THE REQUEST -> Rewrite everything from the line containing "Where should I" down to the end of the records, replacing "screenshot" with "screen capture" and leaving all else unchanged. Leave the pictures out of your answer.

****

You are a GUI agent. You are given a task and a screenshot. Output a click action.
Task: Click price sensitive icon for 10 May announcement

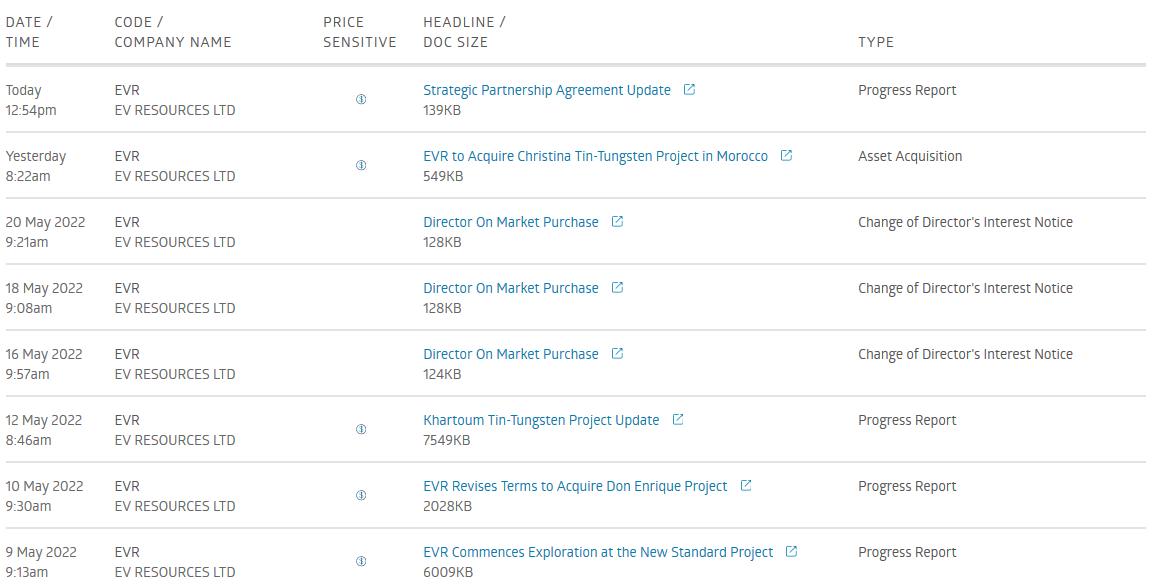pos(361,495)
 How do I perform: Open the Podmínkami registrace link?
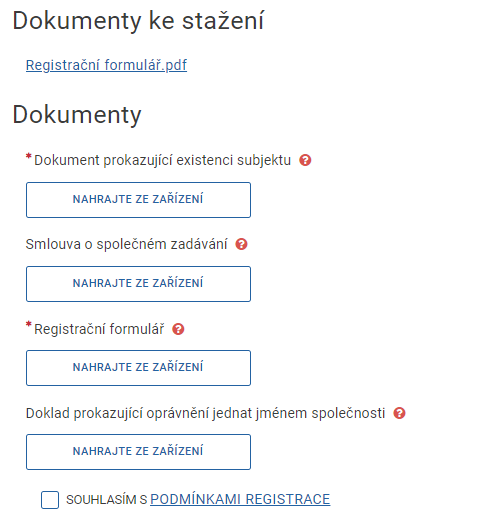pyautogui.click(x=240, y=499)
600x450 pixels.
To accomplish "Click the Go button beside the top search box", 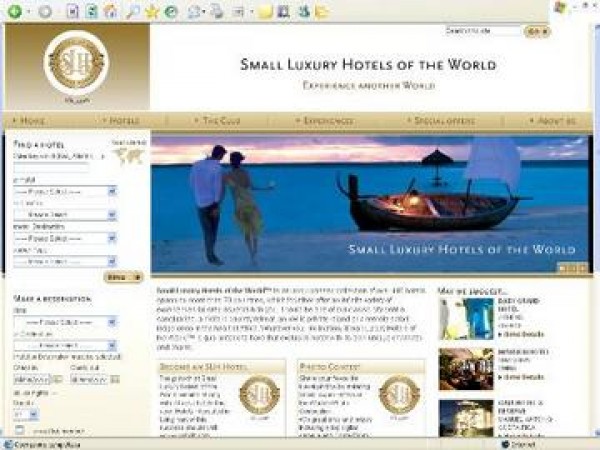I will click(535, 32).
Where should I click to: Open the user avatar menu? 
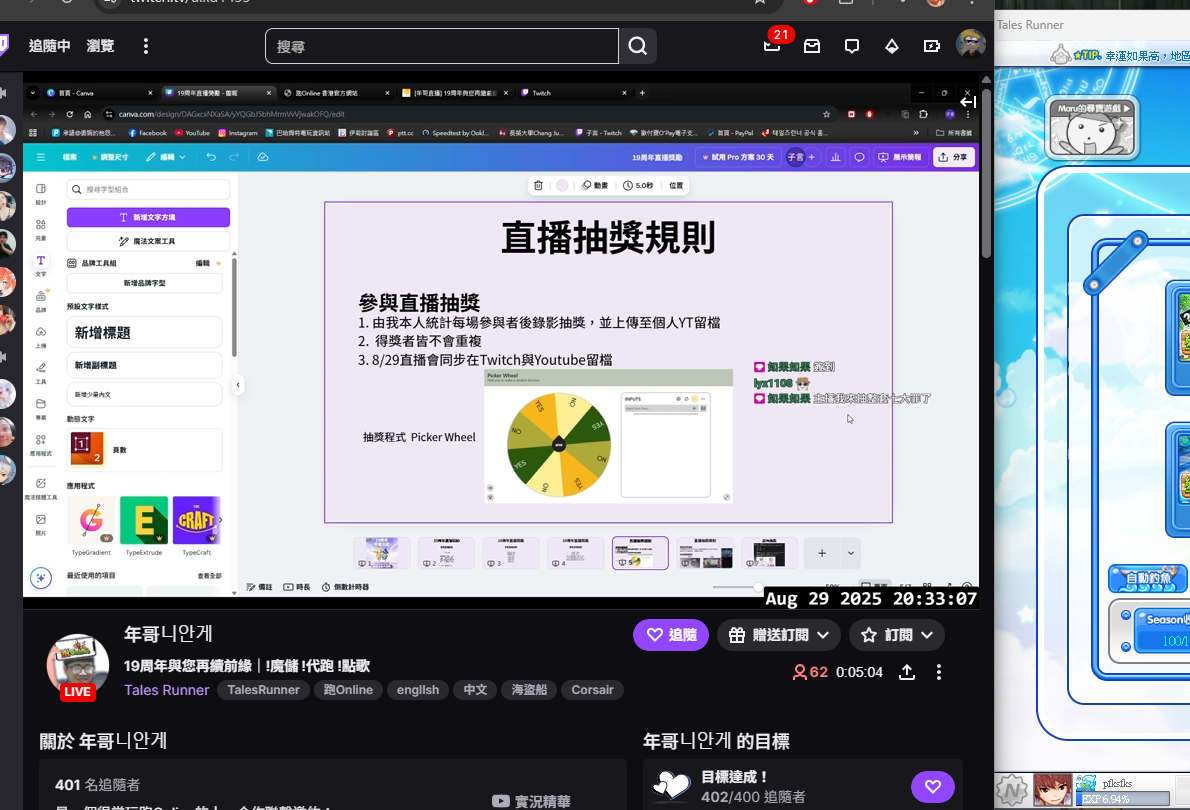(x=970, y=45)
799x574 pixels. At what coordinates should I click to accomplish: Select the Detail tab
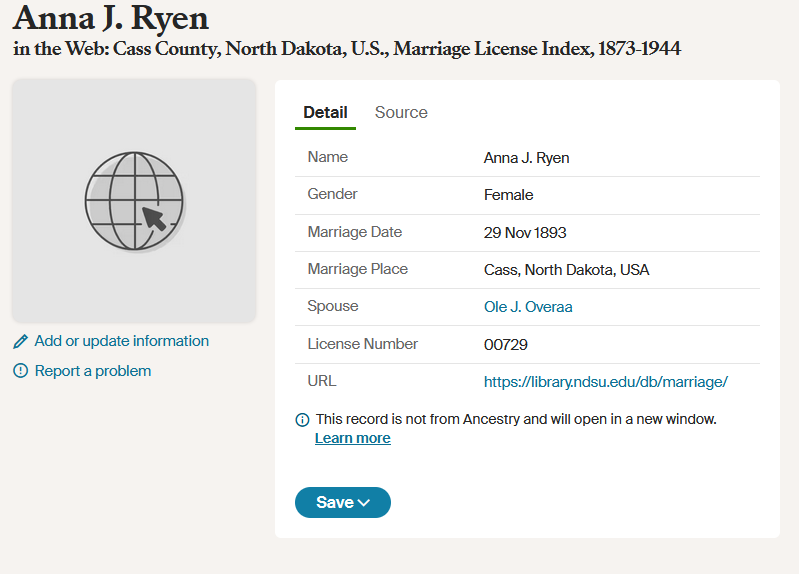325,112
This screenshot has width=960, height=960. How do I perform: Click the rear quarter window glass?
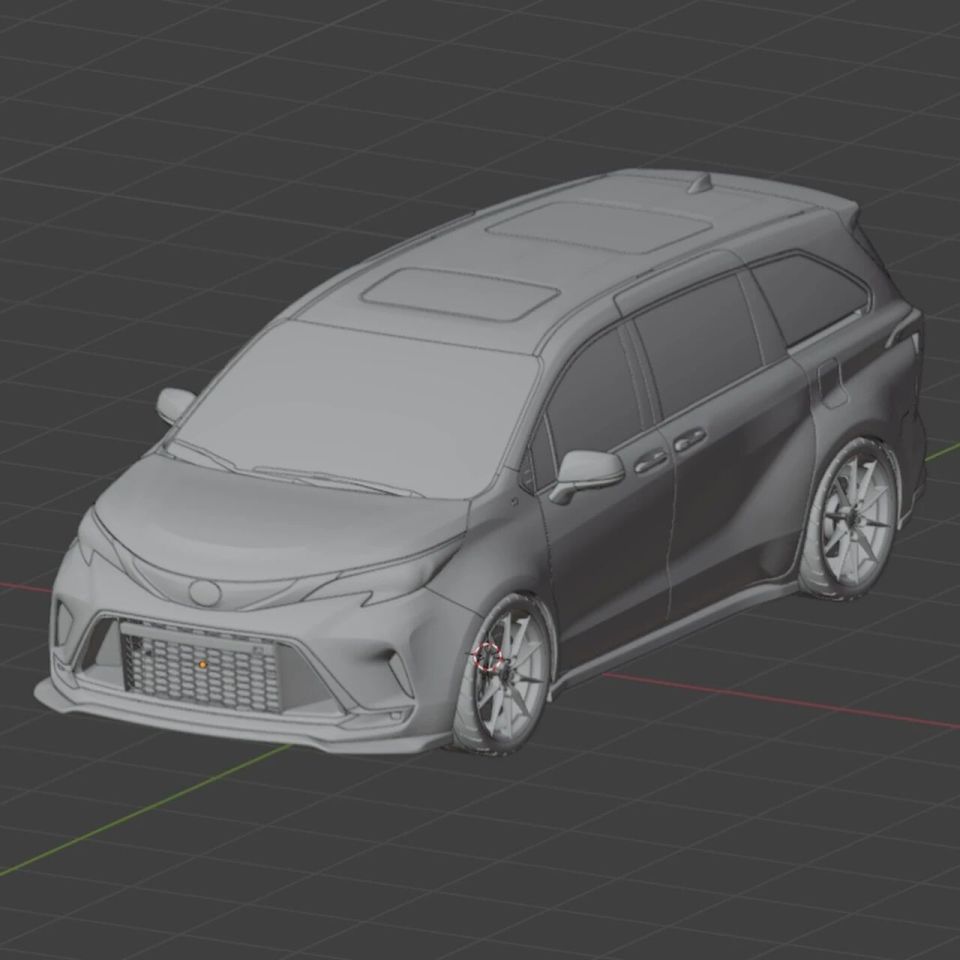[809, 298]
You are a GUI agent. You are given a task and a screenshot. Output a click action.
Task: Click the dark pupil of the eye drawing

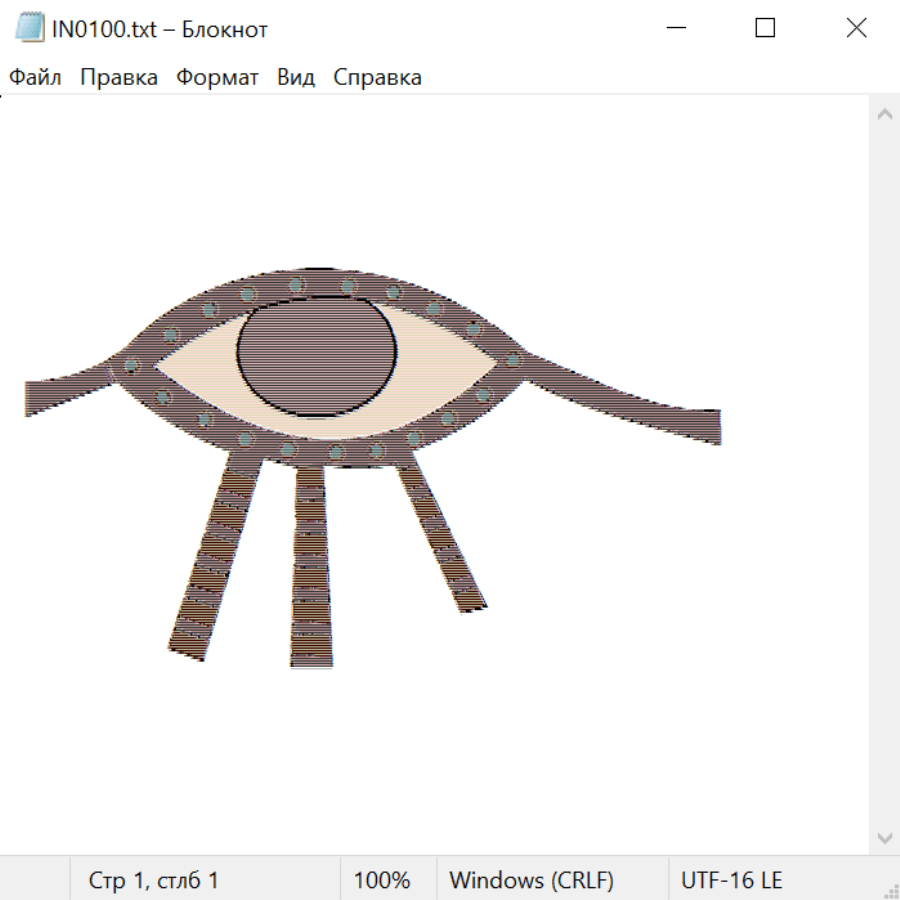click(313, 356)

****

RESPONSE TO THIS TASK ->
Where should I click to: Open the user avatar menu? 
(x=970, y=45)
799x574 pixels. At what coordinates should I click to accomplish: Select the Detail tab
325,112
This screen capture has width=960, height=960. How do I perform: Click the rear quarter window glass?
[809, 298]
You are a GUI agent. You are given a task and a screen capture. Output a click action.
Task: Click the dark pupil of the eye drawing

click(313, 356)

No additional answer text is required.